M. Joseph Raybaud rappelle à M. le ministre délégué auprès du Premier ministre, chargé du plan et de l'aménagement du territoire, que cette année l'entrée en vigueur de la redevance d'assainissement instituée par l'article 75 de la loi de finances pour 1966, l'application de la T.V.A. à la vente d'eau dans les réseaux affermés et concédés et l'augmentation de la taxe sur le prix de vente de l'eau au bénéfice du fonds national pour le développement des adductions d'eau dans les communes rurales pèsent lourdement sur les usagers des collectivités urbaines et rurales. La mise en recouvrement des redevances perçues par les agences de bassin au titre de la pollution, des prélèvements et des études qui s'y ajouteront ne manquera pas d'influer sur les prix de revient des produits industriels et agricoles. Cette situation risque d'avoir des conséquences regrettables au moment de l'entrée de la France dans le Marché commun, ce qui rendra plus aiguë la concurrence étrangère. Dans ces conditions, il lui demande quelles mesures pratiques il envisage de prendre pour que les charges supplémentaires ainsi imposées ne se traduisent pas par des difficultés nouvelles apportées au développement des départements puisqu'il s'agit, en définitive, d'usagers groupés dans les villes et les communes rurales [25 juillet 1968].

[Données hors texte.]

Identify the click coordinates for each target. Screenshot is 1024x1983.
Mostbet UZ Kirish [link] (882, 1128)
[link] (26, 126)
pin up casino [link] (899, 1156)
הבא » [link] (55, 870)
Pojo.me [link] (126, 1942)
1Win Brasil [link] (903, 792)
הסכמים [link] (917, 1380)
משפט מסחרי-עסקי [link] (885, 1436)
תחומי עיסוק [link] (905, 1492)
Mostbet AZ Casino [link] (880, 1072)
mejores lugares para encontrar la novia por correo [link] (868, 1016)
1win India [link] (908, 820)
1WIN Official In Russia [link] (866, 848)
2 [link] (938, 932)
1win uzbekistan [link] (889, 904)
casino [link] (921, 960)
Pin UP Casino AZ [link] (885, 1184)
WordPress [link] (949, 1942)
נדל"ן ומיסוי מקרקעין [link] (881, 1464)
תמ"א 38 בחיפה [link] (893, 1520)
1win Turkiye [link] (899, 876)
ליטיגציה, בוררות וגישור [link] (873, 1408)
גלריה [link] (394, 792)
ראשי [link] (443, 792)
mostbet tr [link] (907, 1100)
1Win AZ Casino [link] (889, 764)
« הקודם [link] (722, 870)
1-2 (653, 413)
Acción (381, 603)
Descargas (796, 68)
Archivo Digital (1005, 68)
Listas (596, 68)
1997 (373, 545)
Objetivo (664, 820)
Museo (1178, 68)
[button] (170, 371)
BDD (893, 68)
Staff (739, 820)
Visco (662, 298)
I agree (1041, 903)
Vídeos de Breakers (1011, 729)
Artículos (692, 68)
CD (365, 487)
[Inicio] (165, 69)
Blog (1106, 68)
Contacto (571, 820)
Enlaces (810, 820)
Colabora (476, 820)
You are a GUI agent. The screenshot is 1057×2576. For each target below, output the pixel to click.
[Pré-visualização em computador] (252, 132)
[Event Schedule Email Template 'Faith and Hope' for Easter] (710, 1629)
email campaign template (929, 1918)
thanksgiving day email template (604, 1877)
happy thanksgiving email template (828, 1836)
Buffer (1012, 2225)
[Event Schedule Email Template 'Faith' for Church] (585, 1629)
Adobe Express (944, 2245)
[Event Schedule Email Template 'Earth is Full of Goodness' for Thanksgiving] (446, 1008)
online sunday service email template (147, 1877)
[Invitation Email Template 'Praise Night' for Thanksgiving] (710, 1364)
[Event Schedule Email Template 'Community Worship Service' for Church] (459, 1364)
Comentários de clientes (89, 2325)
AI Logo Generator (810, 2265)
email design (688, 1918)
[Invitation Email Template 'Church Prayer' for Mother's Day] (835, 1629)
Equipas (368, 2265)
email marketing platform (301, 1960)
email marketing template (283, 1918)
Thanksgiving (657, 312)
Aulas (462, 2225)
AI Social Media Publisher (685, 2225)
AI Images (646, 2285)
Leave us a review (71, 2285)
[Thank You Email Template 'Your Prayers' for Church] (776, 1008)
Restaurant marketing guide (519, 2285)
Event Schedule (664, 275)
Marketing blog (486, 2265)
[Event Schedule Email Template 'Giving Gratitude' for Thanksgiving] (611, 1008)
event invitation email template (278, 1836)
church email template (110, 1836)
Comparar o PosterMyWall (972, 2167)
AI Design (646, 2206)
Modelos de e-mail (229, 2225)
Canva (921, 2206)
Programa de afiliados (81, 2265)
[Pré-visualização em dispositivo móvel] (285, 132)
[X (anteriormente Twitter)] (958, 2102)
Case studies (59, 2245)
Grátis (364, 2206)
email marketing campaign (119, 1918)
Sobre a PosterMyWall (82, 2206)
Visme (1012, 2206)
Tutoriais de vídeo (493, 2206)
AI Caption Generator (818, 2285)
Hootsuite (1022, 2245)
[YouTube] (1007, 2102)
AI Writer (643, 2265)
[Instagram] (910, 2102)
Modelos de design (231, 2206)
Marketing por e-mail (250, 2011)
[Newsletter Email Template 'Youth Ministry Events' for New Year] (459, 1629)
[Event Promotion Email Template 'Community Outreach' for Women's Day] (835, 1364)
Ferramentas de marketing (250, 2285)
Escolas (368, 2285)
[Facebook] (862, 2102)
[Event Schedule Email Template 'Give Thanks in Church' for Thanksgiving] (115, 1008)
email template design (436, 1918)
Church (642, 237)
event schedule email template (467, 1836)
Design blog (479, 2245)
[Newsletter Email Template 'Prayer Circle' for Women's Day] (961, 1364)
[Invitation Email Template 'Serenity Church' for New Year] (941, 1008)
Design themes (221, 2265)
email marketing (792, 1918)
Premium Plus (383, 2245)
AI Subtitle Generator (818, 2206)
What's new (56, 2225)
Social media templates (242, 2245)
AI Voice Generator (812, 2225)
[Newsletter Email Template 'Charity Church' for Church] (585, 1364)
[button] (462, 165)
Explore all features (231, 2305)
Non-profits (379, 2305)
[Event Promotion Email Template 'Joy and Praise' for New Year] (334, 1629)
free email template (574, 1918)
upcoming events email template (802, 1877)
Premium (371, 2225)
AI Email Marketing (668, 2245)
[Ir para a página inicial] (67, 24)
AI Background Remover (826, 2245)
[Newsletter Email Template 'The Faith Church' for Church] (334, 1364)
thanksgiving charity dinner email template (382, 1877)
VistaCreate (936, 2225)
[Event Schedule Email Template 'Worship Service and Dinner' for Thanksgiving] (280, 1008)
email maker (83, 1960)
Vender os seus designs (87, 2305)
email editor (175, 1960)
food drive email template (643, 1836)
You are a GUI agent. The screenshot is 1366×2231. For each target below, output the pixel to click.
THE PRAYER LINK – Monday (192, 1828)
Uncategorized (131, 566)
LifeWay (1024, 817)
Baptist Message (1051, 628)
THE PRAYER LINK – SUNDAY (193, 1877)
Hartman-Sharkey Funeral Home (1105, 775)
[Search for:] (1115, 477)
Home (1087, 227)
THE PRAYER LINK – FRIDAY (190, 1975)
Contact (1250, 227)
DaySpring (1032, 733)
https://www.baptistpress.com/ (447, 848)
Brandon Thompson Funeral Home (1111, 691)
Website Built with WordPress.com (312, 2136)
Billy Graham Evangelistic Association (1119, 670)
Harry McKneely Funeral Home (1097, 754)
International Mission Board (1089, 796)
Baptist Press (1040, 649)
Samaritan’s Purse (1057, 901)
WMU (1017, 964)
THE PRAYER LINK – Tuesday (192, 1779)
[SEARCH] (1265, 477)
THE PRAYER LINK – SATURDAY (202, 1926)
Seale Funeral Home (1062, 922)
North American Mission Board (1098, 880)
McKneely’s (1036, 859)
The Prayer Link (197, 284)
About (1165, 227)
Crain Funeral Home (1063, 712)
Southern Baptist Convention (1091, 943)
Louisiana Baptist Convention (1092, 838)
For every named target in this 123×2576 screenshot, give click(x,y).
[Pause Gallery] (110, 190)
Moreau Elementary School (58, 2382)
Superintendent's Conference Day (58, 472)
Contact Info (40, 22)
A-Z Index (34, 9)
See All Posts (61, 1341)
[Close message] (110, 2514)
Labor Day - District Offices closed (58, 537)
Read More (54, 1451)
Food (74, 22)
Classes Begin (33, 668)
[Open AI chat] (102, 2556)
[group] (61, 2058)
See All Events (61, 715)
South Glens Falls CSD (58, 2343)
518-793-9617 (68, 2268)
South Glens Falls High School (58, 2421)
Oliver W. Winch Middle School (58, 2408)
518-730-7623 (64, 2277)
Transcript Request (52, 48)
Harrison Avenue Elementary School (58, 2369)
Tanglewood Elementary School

M. Joseph Raybaud demande à M. le ministre de l'équipement et du logement, au vu des premiers résultats de la réforme du service des ponts et chaussées, dont les administrateurs des collectivités locales (départements, villes et communes rurales) sont à même de mesurer les conséquences, s'il ne pense pas qu'il serait opportun de revenir au statu quo ante en rendant à ce prestigieux service ses moyens d'action, et ce dans la grande tradition du conseil général des ponts et chaussées [25 juillet 1968].

Interventions:

Est entendu lors de la réponse de M. Yvon Bourges, secrétaire d'État aux affaires étrangères, chargé de la coopération, à sa question orale N° 834 (cf. supra) [17 avril 1968] (p. 123).- Intervient dans la discussion du projet de loi de finances rectificative pour 1968 [20 juillet 1968]. - Discussion des articles.- Art. 12 : observations sur l'amendement de M. Pellenc tendant à supprimer cet article relatif au relèvement des redevances sur consommation d'eau (p. 495, 496). - Est entendu lors de la réponse de M. Philippe Dechartre, secrétaire d'Etat à l'équipement et au logement, à sa question orale N° 869 (cf. supra) [29 octobre 1968] (p. 967). - Prend part, en qualité de rapporteur spécial de la commission des finances, à la discussion du projet de loi de finances pour 1969 [3 décembre 1968].- INTÉRIEUR. - Discussion générale (p. 1674 à 1677). - Observations ayant porté notamment sur les crédits de ce budget ; la situation financière des collectivités locales ; les crédits d'équipement intéressant les collectivités locales. - Discussion des articles. - Art. 68 : son amendement tendant : 1° à compléter la nouvelle énumération par les établissements publics et organismes de prêts ci-après : « la caisse de prêts aux organismes d'habitation à loyer modéré et le fonds de développement économique et social » ; à substituer au « fonds national d'aménagement du territoire » le « fonds national de l'aménagement foncier et de l'urbanisme » (p. 1700) ; Art. 70 : amendement de M. Descours Desacres tendant à supprimer cet article qui règle le problème du financement de la formation du personnel communal (p. 1701). - Suite de la discussion [4 décembre 1968]. - SERVICES DU PREMIER MINISTRE. - COMMISSARIAT GÉNÉRAL DU PLAN. - Discussion des articles. - ETAT C. - TITRE VI : observations sur les agences de bassin (p. 1785).